I enjoyed this thoughtful piece, Mark. Thank you. I don't think we really have to choose, so long as no declaration of a stance is required and no-one is going to hurt us for giving the 'wrong' answer. It's just that confidence/tolerance/maturity is required to navigate the unknown, and to live alongside ambiguity. When I do psychic readings for people, logic and reason, skill and knowledge are essential in making the reading meaningful or potentially useful, not a load of vague self indulgent hooey. Meaning requires a context.
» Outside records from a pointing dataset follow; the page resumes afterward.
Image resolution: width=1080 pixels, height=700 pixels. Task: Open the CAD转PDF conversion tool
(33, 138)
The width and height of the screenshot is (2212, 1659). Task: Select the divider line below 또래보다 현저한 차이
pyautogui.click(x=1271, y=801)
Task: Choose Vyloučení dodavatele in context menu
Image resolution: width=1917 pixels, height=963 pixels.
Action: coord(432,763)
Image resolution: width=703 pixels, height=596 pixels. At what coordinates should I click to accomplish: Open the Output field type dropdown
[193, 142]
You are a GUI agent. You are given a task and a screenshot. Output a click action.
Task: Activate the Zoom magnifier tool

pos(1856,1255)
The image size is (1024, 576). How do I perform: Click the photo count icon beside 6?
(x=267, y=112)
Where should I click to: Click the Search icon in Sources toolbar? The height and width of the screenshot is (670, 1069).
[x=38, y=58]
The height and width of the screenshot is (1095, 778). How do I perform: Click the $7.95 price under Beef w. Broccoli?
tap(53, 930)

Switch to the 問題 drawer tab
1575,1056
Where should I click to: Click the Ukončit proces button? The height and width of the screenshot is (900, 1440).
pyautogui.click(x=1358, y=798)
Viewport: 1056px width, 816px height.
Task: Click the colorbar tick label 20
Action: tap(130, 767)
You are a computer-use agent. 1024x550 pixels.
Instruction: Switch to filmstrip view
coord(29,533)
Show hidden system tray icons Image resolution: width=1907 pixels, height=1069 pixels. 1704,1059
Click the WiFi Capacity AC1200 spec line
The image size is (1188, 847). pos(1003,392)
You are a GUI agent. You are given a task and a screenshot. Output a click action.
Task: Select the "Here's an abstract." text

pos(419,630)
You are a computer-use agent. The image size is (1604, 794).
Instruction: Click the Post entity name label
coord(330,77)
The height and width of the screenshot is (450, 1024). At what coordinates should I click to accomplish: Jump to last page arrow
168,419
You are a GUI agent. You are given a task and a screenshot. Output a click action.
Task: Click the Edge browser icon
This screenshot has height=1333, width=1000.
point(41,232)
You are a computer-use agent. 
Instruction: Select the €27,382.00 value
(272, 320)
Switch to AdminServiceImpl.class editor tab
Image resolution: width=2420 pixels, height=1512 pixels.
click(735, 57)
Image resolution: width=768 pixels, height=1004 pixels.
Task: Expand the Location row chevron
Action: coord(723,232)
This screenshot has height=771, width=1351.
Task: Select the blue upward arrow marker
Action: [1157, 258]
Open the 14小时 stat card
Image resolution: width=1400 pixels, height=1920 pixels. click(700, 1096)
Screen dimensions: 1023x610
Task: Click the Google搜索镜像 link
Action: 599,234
The Divine exists within us...our quest for it is in itself, a symptom of its presence. What is within, is also 'without'. As I/we seem to be hardwired as a species for the Quest Of The Great Unknown, and as Nature as we know takes no prisoners, it is presumably serving some need so profound as to be essential. And since avowed sceptics or 'Skeptiks' can hardly shut up about it, they are struggling so hard, they feel that need too. The Enlightenment did not enlighten us on this great question. It purported to, and with honourable motives, but it was not qualified to banish this mystery, nor is Science today, and to banish it altogether, were it possible, would not anyway be a liberation.

Scepticism is useful however, in helping us as a society hold a middle-ish line in all this. Who would want a rule of witch doctors, any more than a rule of doctors?